--- Excerpted records ---

**********

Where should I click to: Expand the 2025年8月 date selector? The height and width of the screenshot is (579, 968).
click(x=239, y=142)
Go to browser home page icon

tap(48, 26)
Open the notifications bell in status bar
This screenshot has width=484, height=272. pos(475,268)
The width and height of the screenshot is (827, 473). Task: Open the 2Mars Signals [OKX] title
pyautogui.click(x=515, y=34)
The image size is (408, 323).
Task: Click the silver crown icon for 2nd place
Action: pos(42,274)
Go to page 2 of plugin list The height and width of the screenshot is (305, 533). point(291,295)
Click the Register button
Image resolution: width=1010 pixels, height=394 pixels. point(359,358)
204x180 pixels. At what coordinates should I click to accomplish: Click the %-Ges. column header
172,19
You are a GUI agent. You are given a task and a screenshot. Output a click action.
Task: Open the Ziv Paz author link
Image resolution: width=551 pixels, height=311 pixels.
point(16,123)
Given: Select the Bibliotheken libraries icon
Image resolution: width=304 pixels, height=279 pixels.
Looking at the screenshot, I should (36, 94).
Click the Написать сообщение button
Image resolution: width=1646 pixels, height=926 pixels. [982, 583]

**********

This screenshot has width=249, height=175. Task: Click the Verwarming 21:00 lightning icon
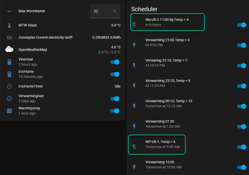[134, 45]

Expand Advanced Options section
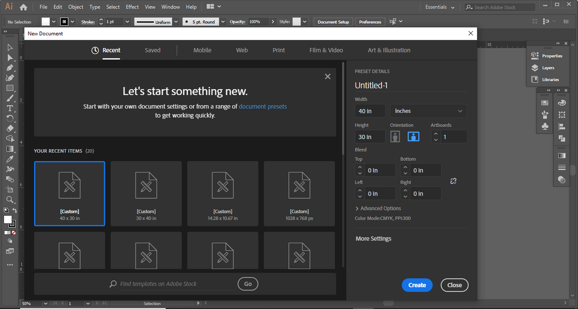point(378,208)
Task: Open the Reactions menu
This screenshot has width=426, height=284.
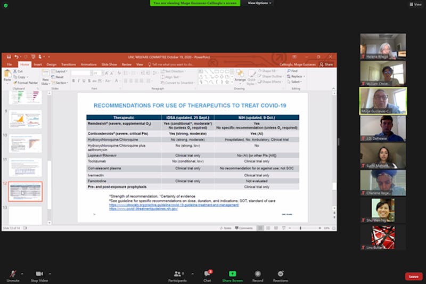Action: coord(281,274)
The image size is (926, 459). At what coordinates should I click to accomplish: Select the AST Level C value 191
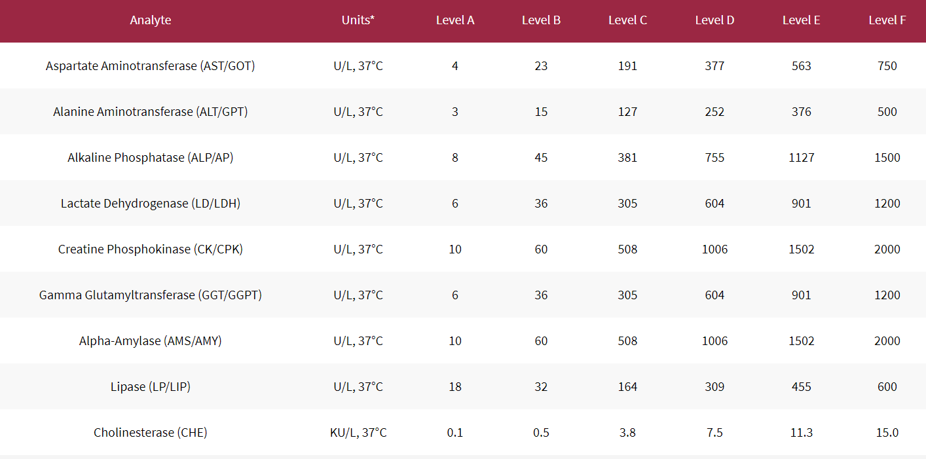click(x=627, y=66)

**********

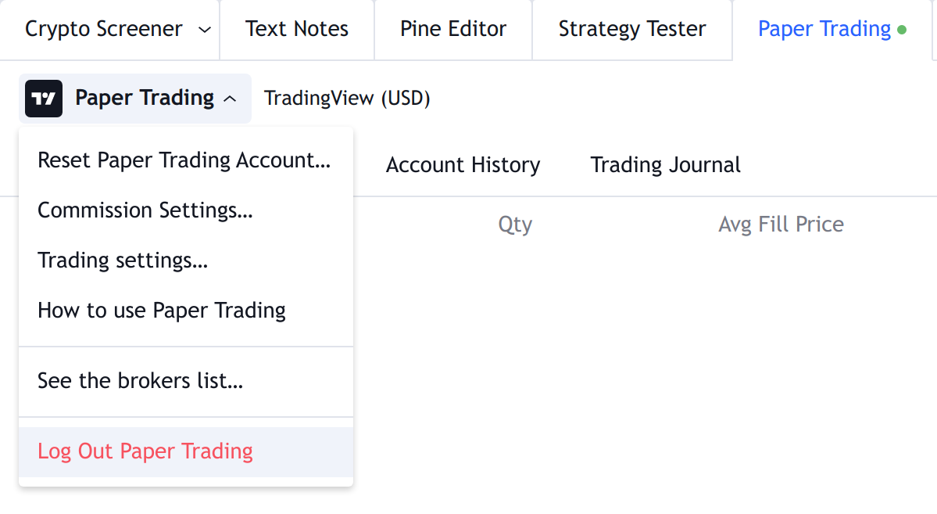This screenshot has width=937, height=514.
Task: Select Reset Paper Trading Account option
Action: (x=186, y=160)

**********

Copy out the entries that begin with the line containing "Open the notifications bell in status bar" and end with the line containing "Go to page 2", keeping both of those lines and adding nothing else.

Open the notifications bell in status bar
This screenshot has width=484, height=272. pos(475,268)
The width and height of the screenshot is (827, 473). Task: Open the 2Mars Signals [OKX] title
pyautogui.click(x=515, y=34)
The image size is (408, 323).
Task: Click the silver crown icon for 2nd place
Action: pos(42,274)
Go to page 2 of plugin list The height and width of the screenshot is (305, 533). point(291,295)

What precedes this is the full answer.